START

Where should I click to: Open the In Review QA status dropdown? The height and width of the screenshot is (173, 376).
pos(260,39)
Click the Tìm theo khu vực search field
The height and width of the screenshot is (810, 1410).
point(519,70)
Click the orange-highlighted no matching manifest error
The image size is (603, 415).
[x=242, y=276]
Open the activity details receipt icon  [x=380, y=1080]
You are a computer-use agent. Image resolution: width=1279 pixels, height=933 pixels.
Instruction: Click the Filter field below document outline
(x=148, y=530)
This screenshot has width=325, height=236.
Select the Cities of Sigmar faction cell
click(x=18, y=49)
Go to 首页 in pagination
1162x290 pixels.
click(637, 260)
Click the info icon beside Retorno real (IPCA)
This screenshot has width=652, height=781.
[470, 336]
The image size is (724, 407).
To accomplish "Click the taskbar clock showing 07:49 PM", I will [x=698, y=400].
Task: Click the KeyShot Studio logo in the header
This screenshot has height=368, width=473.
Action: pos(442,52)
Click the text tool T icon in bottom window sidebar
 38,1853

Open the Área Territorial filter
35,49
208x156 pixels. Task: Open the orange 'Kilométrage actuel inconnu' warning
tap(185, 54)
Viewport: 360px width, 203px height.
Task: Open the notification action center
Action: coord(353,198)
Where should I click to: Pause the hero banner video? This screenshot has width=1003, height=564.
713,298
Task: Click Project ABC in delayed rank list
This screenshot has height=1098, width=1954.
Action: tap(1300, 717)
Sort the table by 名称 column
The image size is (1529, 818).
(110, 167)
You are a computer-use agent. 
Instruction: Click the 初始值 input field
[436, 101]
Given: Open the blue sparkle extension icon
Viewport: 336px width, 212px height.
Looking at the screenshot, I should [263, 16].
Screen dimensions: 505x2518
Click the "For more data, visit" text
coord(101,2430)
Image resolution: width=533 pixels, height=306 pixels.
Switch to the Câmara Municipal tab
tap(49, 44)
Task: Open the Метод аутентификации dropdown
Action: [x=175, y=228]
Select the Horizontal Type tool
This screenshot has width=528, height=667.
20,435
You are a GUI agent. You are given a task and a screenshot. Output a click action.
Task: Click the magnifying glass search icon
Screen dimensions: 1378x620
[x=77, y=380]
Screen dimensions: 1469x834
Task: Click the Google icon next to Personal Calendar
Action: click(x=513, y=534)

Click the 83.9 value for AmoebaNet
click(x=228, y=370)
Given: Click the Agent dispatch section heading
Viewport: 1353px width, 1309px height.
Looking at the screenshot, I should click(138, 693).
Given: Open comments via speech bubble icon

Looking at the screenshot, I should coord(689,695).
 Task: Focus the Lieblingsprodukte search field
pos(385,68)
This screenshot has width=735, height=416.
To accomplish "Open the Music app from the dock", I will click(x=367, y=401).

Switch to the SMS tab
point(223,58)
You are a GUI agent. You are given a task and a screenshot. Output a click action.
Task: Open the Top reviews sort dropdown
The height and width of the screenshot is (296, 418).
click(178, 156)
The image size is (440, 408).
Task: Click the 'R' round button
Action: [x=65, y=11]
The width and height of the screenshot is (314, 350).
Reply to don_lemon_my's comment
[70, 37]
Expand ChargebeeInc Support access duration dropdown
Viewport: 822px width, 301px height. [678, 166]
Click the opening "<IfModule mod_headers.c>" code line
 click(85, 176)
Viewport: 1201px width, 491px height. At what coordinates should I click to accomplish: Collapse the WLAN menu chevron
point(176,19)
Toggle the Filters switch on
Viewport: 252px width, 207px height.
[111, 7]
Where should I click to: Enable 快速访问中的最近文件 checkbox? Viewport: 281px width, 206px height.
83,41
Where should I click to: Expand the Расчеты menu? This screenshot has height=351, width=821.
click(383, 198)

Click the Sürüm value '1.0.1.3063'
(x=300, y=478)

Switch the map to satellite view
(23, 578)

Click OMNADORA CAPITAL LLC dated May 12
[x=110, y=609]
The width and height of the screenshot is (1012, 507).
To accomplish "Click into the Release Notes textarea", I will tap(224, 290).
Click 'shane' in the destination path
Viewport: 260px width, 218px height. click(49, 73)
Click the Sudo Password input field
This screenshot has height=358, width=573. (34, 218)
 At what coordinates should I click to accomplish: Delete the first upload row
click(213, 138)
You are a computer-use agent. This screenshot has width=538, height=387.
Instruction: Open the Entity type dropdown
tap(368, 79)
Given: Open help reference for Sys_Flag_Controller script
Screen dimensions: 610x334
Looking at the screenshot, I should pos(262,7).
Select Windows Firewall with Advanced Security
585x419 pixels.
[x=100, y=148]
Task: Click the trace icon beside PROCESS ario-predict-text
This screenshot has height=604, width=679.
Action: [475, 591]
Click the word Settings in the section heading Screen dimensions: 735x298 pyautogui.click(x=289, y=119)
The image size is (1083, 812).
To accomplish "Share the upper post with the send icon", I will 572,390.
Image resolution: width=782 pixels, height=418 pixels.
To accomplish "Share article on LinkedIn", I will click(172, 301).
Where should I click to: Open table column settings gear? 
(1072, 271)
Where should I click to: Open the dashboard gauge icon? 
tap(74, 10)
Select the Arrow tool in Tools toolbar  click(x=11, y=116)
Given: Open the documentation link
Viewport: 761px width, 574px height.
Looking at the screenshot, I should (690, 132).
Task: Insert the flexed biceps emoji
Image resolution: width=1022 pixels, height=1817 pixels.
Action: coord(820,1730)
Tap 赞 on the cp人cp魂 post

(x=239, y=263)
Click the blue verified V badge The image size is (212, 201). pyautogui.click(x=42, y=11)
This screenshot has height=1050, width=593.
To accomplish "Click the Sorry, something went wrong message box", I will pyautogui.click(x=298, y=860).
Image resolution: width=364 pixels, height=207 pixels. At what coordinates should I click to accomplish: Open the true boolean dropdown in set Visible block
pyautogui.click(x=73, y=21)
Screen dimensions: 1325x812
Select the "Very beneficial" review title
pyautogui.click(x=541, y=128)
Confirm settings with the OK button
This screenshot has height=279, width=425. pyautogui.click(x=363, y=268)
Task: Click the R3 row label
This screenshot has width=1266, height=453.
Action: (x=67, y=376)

END

▶ WHAT IS REQUIRED
Print the entries above exactly, from the line containing "Task: Insert the flexed biceps emoji" through the line containing "will pyautogui.click(x=298, y=860).".

▶ EXERCISE RESPONSE
Task: Insert the flexed biceps emoji
Image resolution: width=1022 pixels, height=1817 pixels.
Action: coord(820,1730)
Tap 赞 on the cp人cp魂 post

(x=239, y=263)
Click the blue verified V badge The image size is (212, 201). pyautogui.click(x=42, y=11)
This screenshot has height=1050, width=593.
To accomplish "Click the Sorry, something went wrong message box", I will pyautogui.click(x=298, y=860).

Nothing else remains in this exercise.